BioLargo Inc. (BLGO:OTCQX) reported its Q2/24 financial results, the highlight of which was revenue growth, reported Singular Research analyst Gowshihan Sriharan in an Aug. 30 research note.
"BioLargo is an innovation and development company experiencing rapid revenue growth, doubling revenue in each of the last two years," Sriharan wrote.
"Significantly undervalued" stock
The analyst pointed out that despite BioLargo delivering a 35% return year to date, it "remains significantly undervalued." It is trading now at about $0.25 per share.
This compares to Singular's $0.36 per share 12-month price target on the cleantech company, down from $0.45 previously.
The difference between the current and target prices implies a potential return for investors of 44%.
"We see significant upside potential in BLGO shares," wrote Sriharan.
The company remains a Buy.
Positive cash flow continues
Sriharan presented BioLargo's Q2/24 results.
Revenue was $5 million ($5M), 7% higher than Singular's estimate of $4.69M. Also, Q2/24 revenue was up 247% year over year and 5% quarter over quarter (QOQ). Nearly 70%, or $3.5M, of the total revenue came from sales of Pooph, BioLargo's line of odor control products, first distributed in 2022 via Walmart.
The company had its second consecutive quarter of positive cash flow in Q2/24. Operating cash flow was $330,000. Also during the quarter, the sale of 454,547 shares generated $152,000 in gross proceeds. BioLargo's cash balance at quarter's end was $4.7M.

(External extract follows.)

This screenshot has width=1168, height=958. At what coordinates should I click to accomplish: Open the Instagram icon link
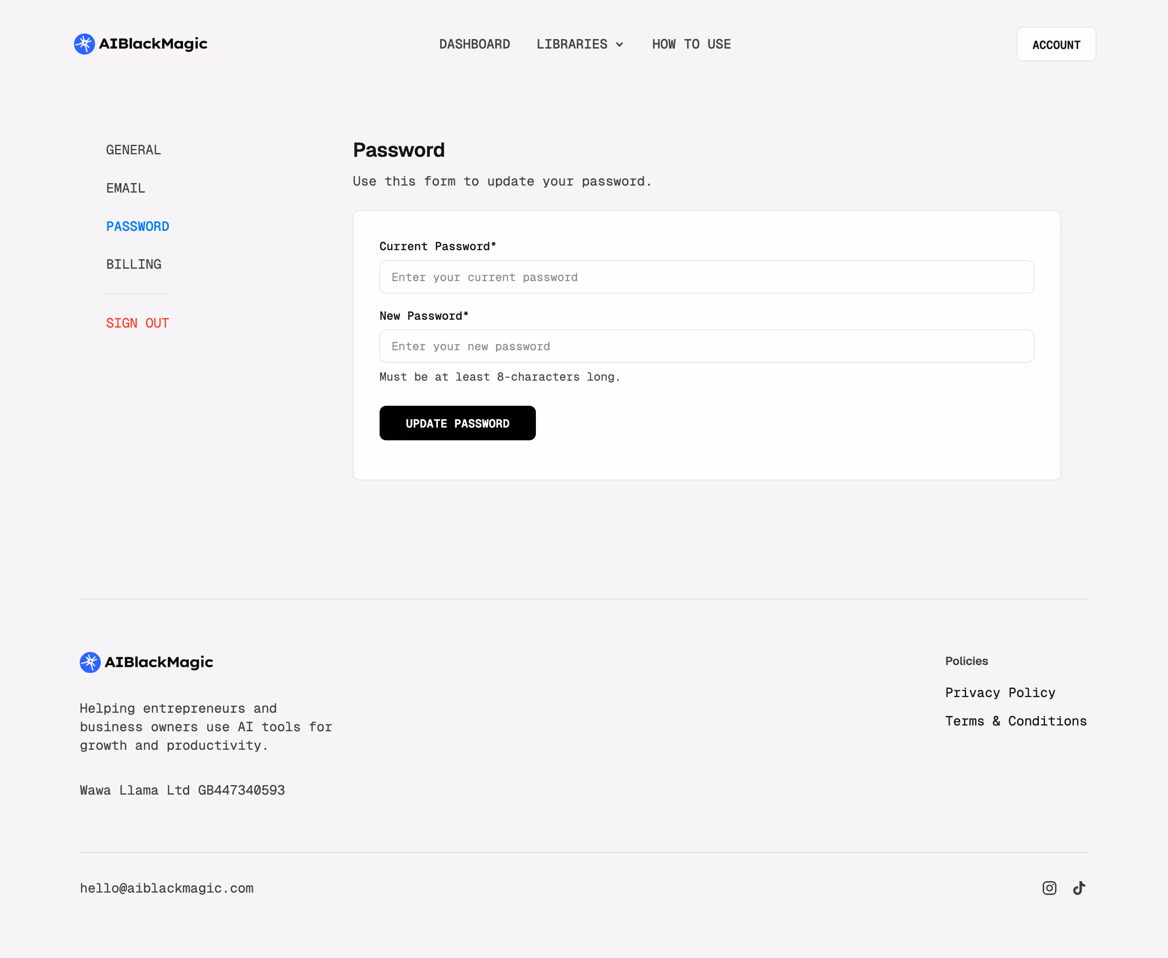(1049, 888)
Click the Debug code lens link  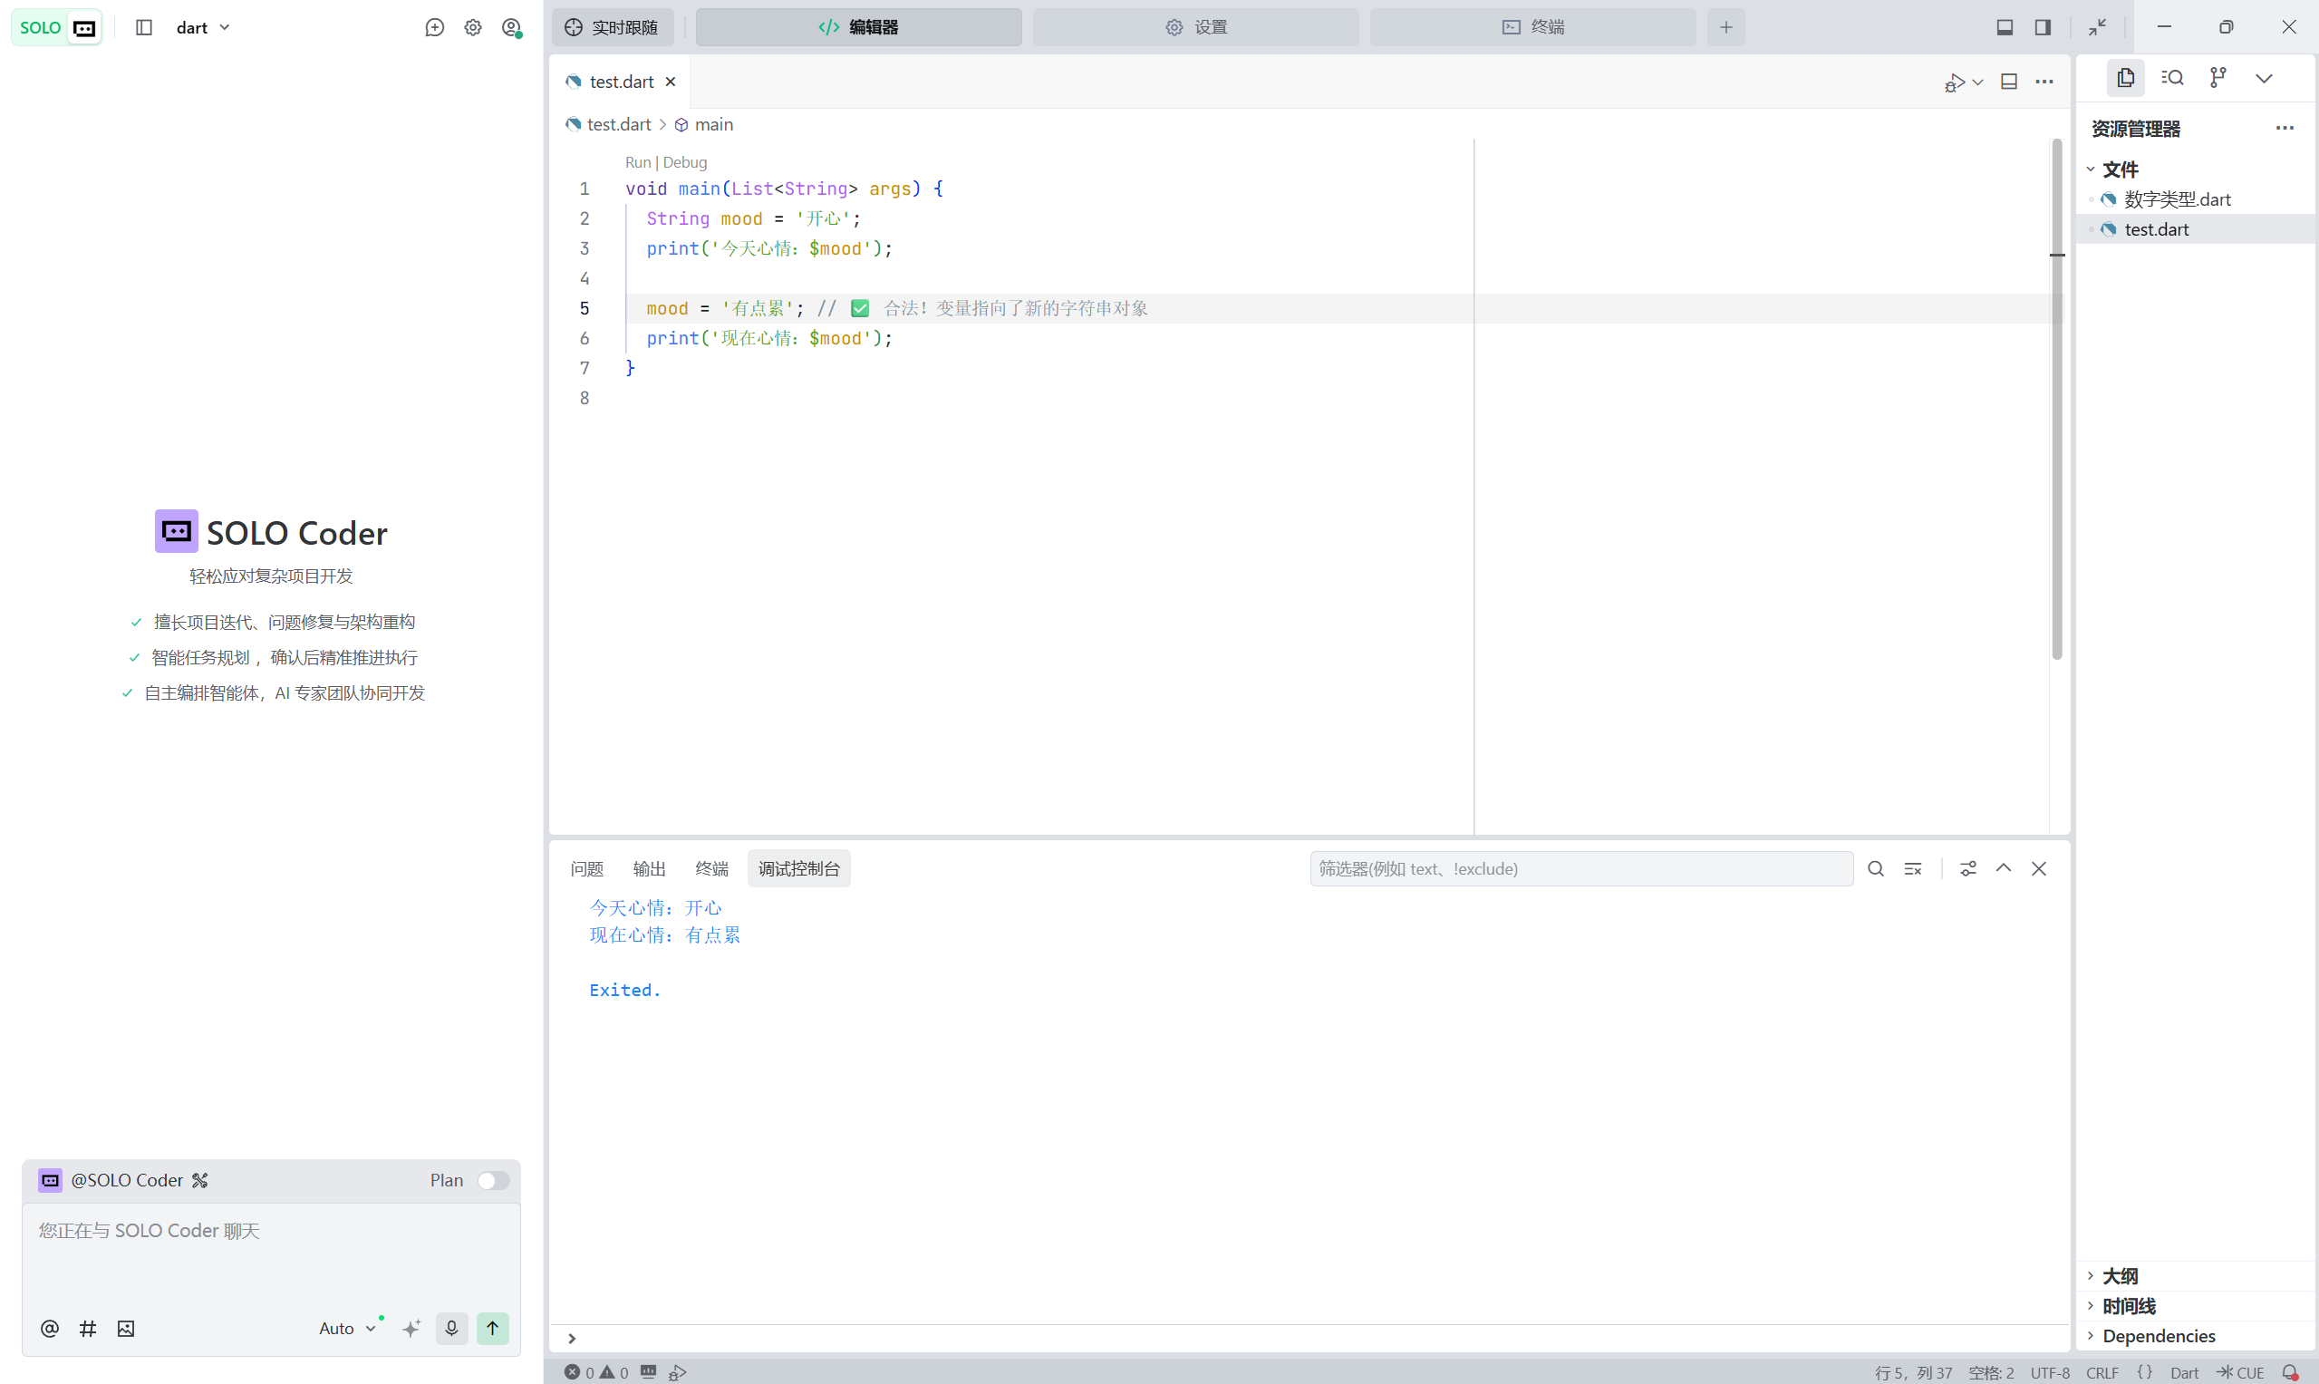click(x=684, y=162)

The company's Q2/24 gross margin was 46.2%, down QOQ by 60 basis points. This drop was due primarily to higher raw material costs and a less favorable sales mix, noted Sriharan.
As for costs, total operating expenses in Q2/24 were $3M because of sales, general and administrative (SG&A) and research and development (R&D) expenses. The SG&A expense was 8% higher QOQ at $2.4M. The R&D expense, though, was 20.5% lower QOQ, at $620,000.
For the quarter, BioLargo posted a net loss of $780,000 or $0.01 per share.
Revenue-boosting opportunities
Sriharan briefly discussed the various enterprises BioLargo is advancing and commented, "We are bullish on BioLargo's long-term prospects."
As for Pooph, management expects about $20M in full-year 2024 revenue from it, reflecting a 20% QOQ growth rate. The recent debut of new Pooph products and the addition of Target and Ralphs to retailers carrying the products should boost sales growth.
"Pooph is a hit with consumers," Sriharan wrote.
BioLargo's PFAS remediation business could boost revenue, too, noted Sriharan. The company's first project, for a New Jersey municipality, is in progress, and completion, expected in November, will be a major milestone. Also, BioLargo is bidding on other PFAS remediation projects for prospective industrial and municipal customers. Management estimates this line of business to be a $17 trillion opportunity.
"BioLargo has developed a patented AEC technology that stands out as one of the rare commercially accessible solutions capable of reducing PFAS concentration in drinking water to undetectable levels," explained the analyst.
Regarding Bioclynse, the surgical wound irrigation solution product of BioLargo subsidiary, Clyra Medical Technologies, it is nearing commercialization. A next step is selecting a distributor.
Also, BioLargo continues developing its battery technology, with testing and manufacturing of its lithium sodium cells having begun. Management's ultimate goal with this venture is to sell battery factories not the batteries themselves.